En estas piezas de aquí despliega una antología donde la
excelencia perdurable del texto revive un acontecimiento irrepetible, aquel que
se da en una plaza de toros y tiene algo de redoble de conciencia, de
correspondencia estética y de golpe psíquico. Ahí se concentra el ritual
taurino y eso mismo es lo que alumbra Zabala de la Serna con un puñado de
palabras que en los momentos de gracia se convierten en un tratado de armonía.
No es un escritor enardecido, sino un observador que del
reposo y la distancia extrae rachas de fuerza reveladora. Y sabe, por decirlo
con Bergamín, que "torear es desengañar al toro, no engañarlo. Burlarlo,
que no es burlarse de él".
En periodismo conviene tener clara la certeza de que a cada
crónica, a cada artículo, a cada reportaje, a cada párrafo es importante
ampliar el campo de la búsqueda.
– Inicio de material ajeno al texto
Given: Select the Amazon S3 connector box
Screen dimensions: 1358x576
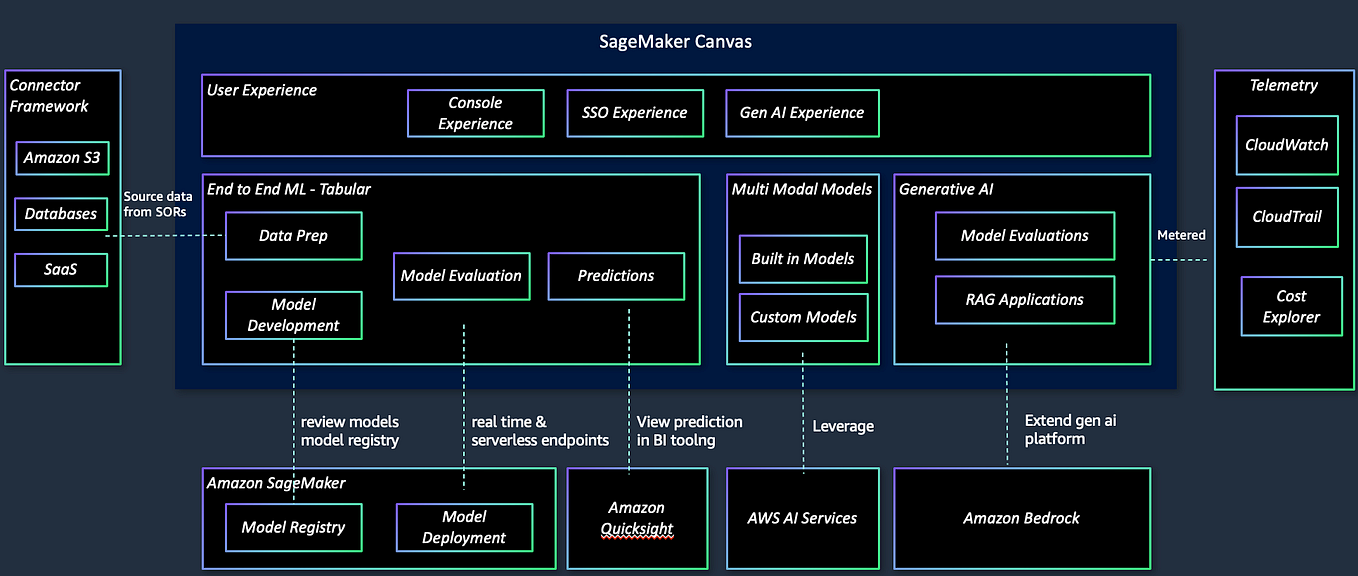Looking at the screenshot, I should pos(62,157).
Que un texto no sea igual al de anteayer,
aunque pueda serlo su motivo. Que cada entrega intente abrir un surco nuevo,
dispensar algo no escuchado. Y eso lo encuentro en el trabajo de Zabala de la
Serna, que se desplaza con paso seguro de la descripción a la reflexión, del
fervor al aforismo, de la sentencia a la duda.
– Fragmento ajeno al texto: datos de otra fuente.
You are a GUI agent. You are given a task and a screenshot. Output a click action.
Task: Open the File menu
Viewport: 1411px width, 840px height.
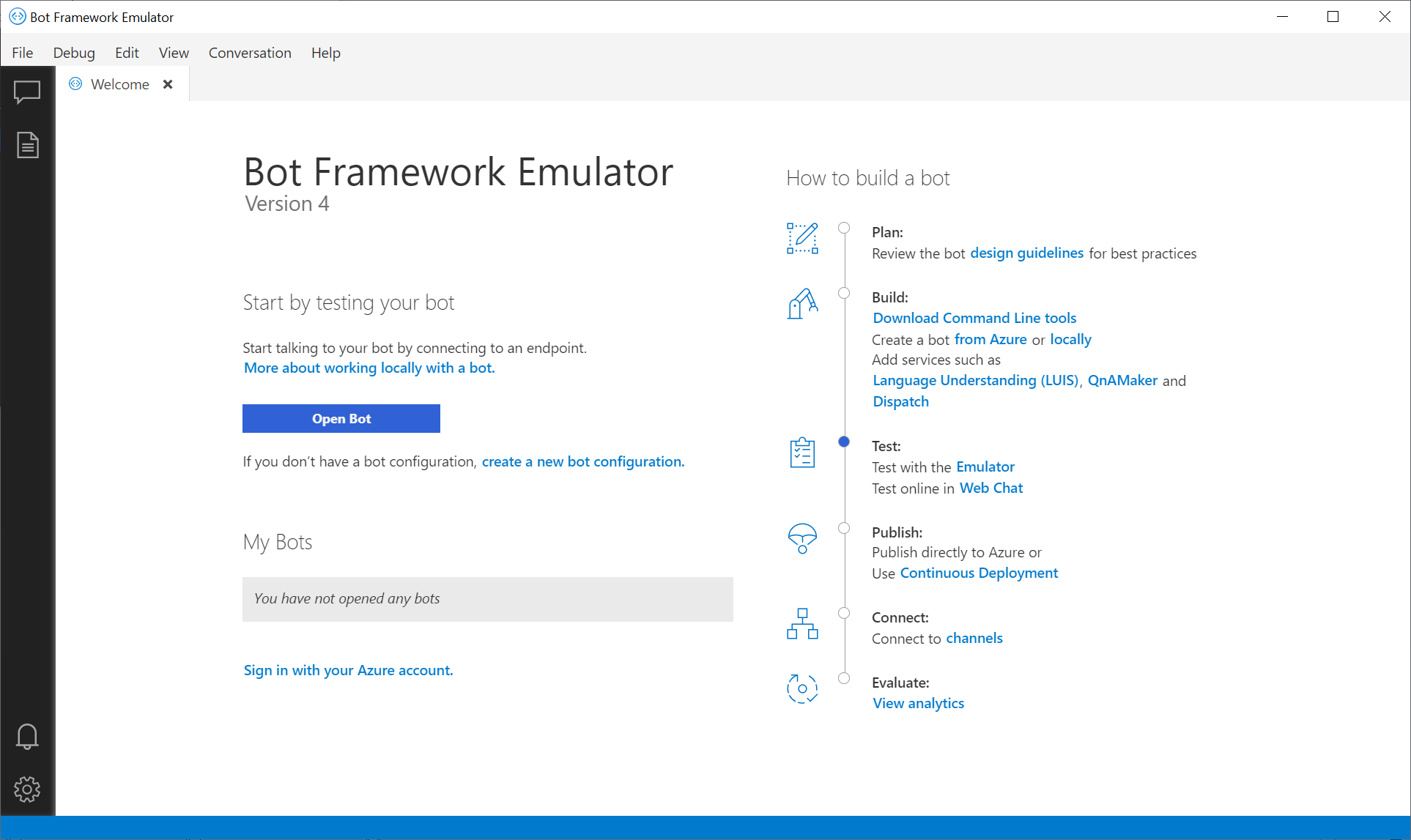tap(22, 51)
Porque Zabala de la Serna -lo diré: en EL MUNDO le llamamos
'Zabalón'- hace del ejercicio de contar un instante cualquiera del toreo un
episodio de inequívoca singularidad. Más pedagógico que amable. Más exigente
que académico. Él cuenta y no traspapela su quilate de rigor en la prisa del
dictado. Ni olvida la información a dar. Ni escurre la ironía. Y en medio deja
vibrando salpicaduras de poesía y de relato, de narración que va en busca de
las valiosas significaciones que se dan cuando un hombre se coloca delante de
un toro y aquel mundo abigarrado y caricaturesco que acumula la actualidad se
transforma lentamente en tiempo quieto, en liturgia, en algo mítico.
Porque Zabala de la Serna escribe a compás. Como gusta a
Rafael de Paula: "Se torea a compás, como se baila; y se canta a compás,
como se vive o ha de vivirse. A compás".
El toreo de los últimos 20 años pasa por este hombre. A él
le debemos la memoria de tardes como aquella en que el misterio prendió y una
vez concluidas sólo repican ya en la memoria. En la memoria y en la escritura.
Porque más allá del recuerdo sobrevive la palabra. Y eso lo sabe Vicente Zabala
de la Serna, que ya tiene parte de su legado periodístico y caducifolio reunido
para perdurar.
Es el centinela infatigable de ese tesoro custodiado por
unos pocos: el lenguaje taurino. Ese desvío entrecruzado de vida y de lo otro.
Qué fortuna tenerte cerca, 'Zabalón'.